Records from a dataset:
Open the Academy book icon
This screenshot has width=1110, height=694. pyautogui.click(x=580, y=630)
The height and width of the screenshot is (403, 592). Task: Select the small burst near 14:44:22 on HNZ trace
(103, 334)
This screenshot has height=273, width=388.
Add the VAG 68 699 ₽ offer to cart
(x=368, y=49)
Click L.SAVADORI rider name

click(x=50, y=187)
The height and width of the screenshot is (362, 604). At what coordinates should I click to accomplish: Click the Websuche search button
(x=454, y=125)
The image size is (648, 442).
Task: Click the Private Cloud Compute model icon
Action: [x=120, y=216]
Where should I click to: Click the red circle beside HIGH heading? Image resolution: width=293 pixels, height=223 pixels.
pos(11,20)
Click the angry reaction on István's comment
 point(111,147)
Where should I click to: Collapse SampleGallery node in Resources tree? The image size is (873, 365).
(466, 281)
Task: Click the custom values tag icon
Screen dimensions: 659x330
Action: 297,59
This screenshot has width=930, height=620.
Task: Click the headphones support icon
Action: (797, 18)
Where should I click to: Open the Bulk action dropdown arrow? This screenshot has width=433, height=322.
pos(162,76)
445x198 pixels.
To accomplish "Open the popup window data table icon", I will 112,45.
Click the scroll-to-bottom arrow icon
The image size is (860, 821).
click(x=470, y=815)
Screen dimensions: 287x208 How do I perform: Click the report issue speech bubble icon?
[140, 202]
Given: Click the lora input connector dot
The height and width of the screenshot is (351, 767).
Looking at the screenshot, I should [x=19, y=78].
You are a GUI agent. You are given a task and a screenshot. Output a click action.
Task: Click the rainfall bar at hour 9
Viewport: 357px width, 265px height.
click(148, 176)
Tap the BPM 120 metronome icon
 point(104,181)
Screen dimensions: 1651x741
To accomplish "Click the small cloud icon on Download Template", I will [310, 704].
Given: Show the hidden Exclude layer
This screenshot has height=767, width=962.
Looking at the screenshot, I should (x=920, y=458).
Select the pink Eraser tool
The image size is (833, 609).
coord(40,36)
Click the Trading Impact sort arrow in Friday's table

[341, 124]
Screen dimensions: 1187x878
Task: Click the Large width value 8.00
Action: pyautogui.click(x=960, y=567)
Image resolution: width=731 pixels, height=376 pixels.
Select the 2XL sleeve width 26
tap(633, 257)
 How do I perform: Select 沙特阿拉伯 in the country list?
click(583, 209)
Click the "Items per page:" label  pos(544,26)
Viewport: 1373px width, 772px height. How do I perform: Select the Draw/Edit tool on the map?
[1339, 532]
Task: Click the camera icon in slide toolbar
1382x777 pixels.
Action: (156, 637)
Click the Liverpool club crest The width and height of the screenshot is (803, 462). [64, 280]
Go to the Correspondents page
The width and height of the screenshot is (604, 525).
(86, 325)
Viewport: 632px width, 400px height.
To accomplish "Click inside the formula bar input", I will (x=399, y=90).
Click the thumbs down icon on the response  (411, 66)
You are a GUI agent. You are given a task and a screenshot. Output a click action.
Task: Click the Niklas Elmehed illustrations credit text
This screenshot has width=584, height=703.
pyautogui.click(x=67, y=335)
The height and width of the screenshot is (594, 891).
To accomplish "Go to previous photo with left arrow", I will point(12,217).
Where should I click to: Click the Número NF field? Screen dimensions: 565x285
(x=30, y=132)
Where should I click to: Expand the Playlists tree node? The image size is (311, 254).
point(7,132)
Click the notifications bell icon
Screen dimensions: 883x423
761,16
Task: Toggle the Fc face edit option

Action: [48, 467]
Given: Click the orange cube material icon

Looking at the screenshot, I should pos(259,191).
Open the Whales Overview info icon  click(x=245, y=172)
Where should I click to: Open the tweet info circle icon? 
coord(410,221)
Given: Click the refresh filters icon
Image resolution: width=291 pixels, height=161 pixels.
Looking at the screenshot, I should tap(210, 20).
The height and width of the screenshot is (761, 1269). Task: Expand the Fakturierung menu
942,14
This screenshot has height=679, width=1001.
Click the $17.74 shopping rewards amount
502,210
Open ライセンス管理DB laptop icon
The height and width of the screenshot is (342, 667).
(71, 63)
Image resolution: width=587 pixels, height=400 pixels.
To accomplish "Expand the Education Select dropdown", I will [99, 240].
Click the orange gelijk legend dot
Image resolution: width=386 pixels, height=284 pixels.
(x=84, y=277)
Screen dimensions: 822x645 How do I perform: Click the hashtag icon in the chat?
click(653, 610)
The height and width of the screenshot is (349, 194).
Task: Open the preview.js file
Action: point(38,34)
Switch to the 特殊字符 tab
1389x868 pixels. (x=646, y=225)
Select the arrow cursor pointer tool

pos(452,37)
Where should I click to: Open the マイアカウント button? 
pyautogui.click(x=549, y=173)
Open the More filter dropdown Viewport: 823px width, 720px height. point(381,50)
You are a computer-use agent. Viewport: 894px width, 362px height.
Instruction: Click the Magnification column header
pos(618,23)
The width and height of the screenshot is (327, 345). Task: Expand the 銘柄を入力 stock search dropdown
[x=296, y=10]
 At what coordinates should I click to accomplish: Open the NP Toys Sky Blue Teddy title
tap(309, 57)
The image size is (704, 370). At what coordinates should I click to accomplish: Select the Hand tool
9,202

**EXERCISE DIRECTIONS**
Only a number should come back: the count of lines above that include "will".

**RESPONSE TO THE EXERCISE**
5